Carson City Morgan Silver Dollar – Silver, Gold and Government
The Morgan Silver Dollar was minted in 1878. It was issued for American commercial use, mostly as a trade dollar with the Orient. The dollar was continuously minted until 1904.
Carson City Nevada: A group of silver mine owners had formed a lobbying group, led by Congressman Richard “Silver Dick” Bland, was able to pass legislation that made the U.S. Treasury its biggest customer.
The Comstock Lode, one of the greatest silver strikes in history, was discovered in Nevada in the late 1850s. The strike put downward pressure on silver prices worldwide. In 1878 Congress passed the Bland-Allison Act which required the Treasury Department to purchase large amounts of silver, and to strike it as coins. For reasons of economy, the Treasury chose to strike the silver as dollars (From Wikipedia).
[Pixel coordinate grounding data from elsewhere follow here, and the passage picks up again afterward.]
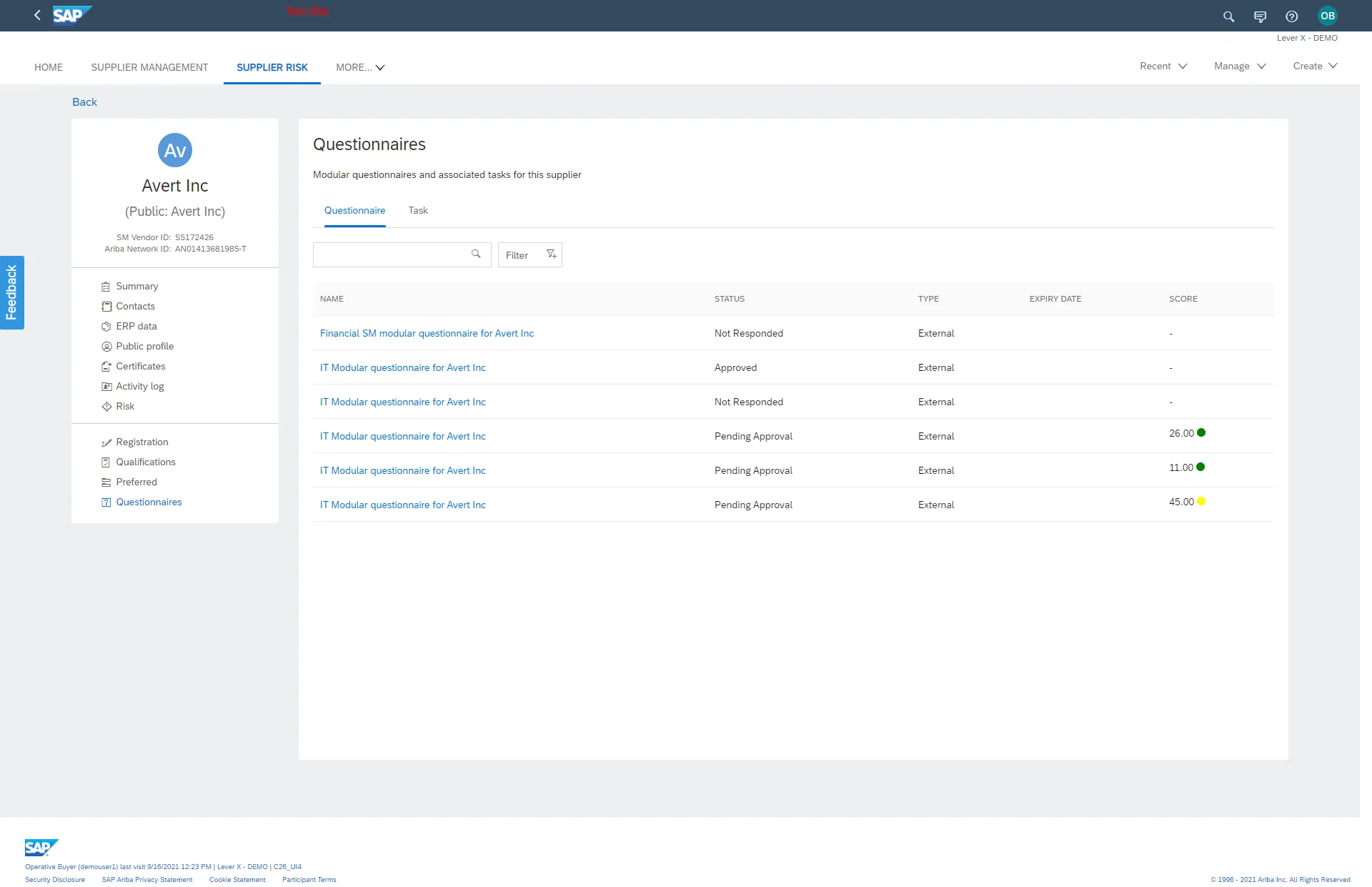The image size is (1372, 887).
Task: Click the Activity log sidebar icon
Action: (106, 386)

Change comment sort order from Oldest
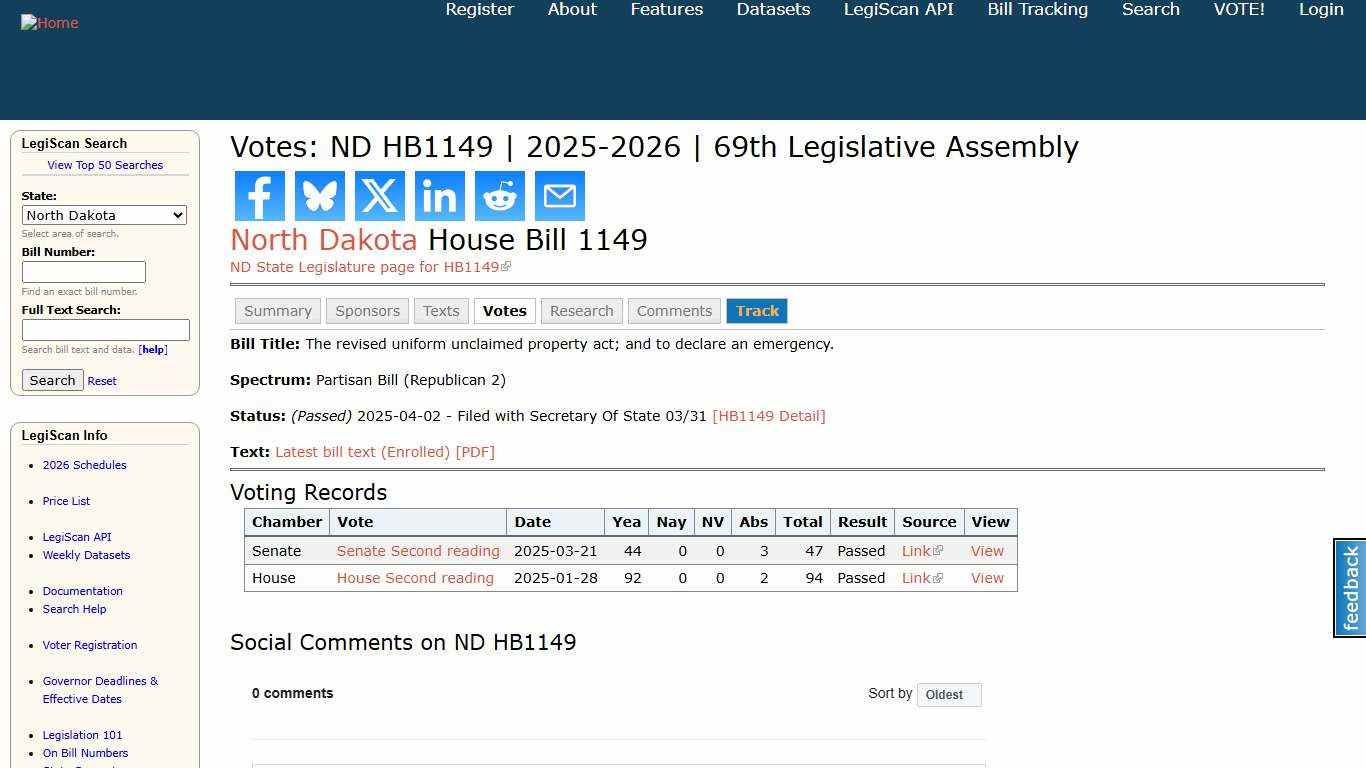click(x=948, y=694)
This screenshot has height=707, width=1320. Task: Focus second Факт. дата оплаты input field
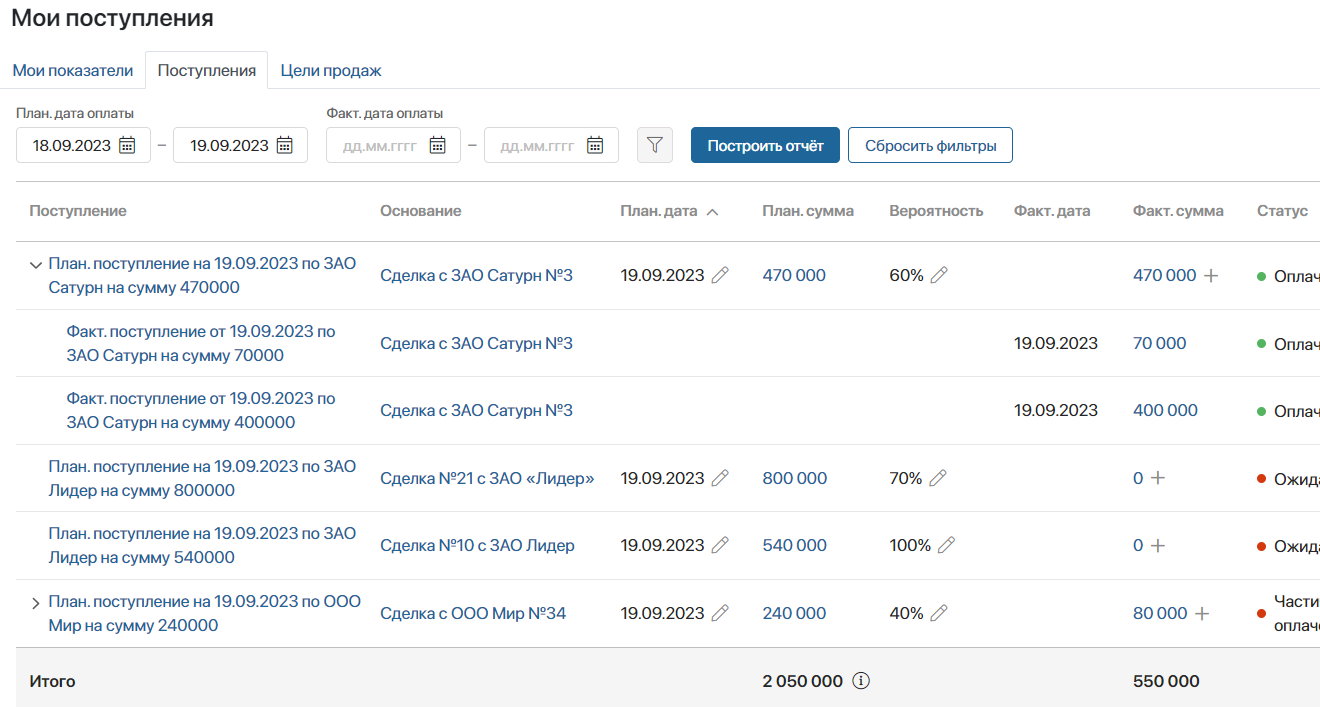tap(551, 145)
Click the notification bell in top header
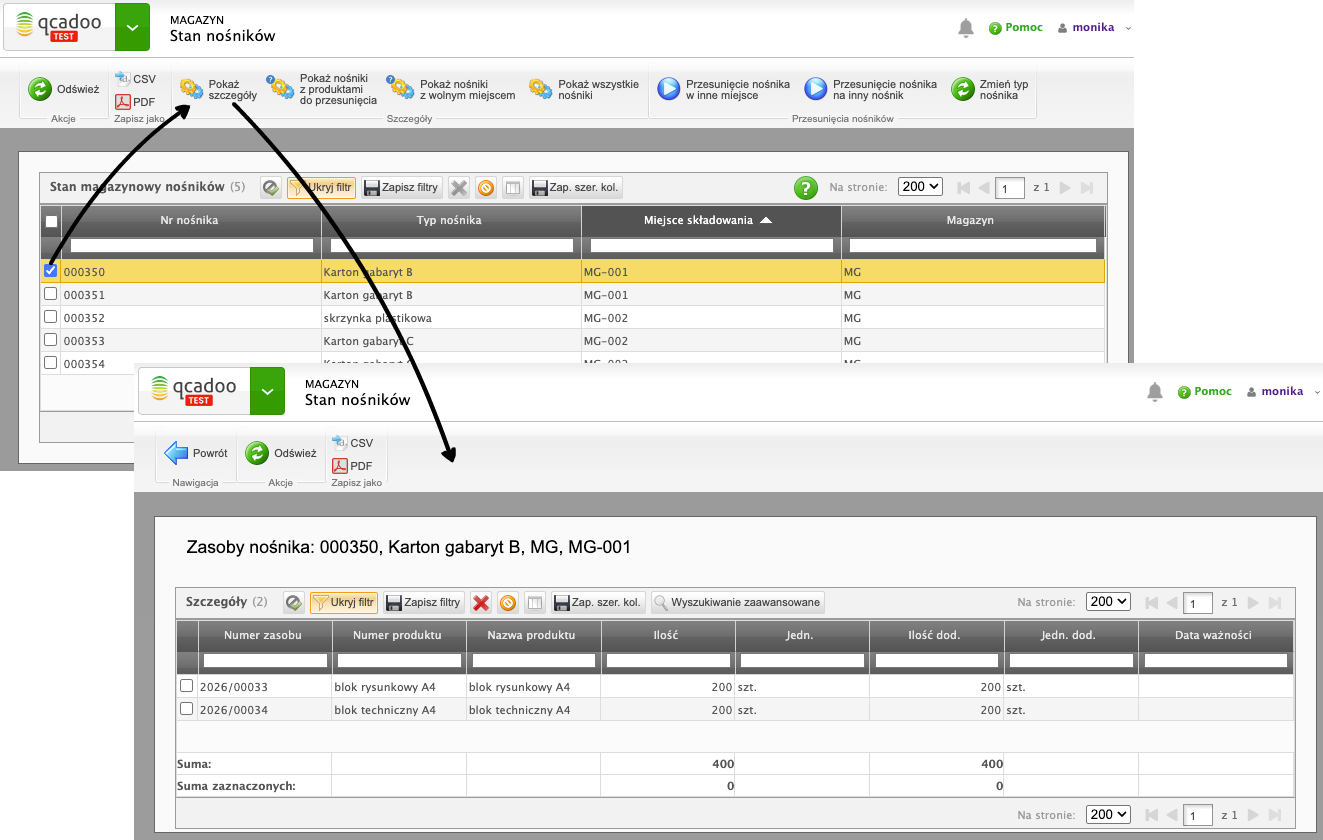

In 1861 Carson City became the capital of the Nevada Territory, and remained the seat of state government when Nevada joined the Union in 1864. The city was founded in 1858 by Abe Curry who later became one of the most influential personalities in the territory, mostly due to the town’s riches derived from silver mining. During the “silver rush”, the population of the Nevada mining district numbered in the tens of thousands, where the scarcity of hard money made routine financial transactions difficult. The silver was shipped (over the Sierra Nevada Mountains) to the US branch mint operating in San Francisco, and then back again after being converted to coinage. This practice was very expensive and risky, as the trails were closely patrolled by opportunistic thieves.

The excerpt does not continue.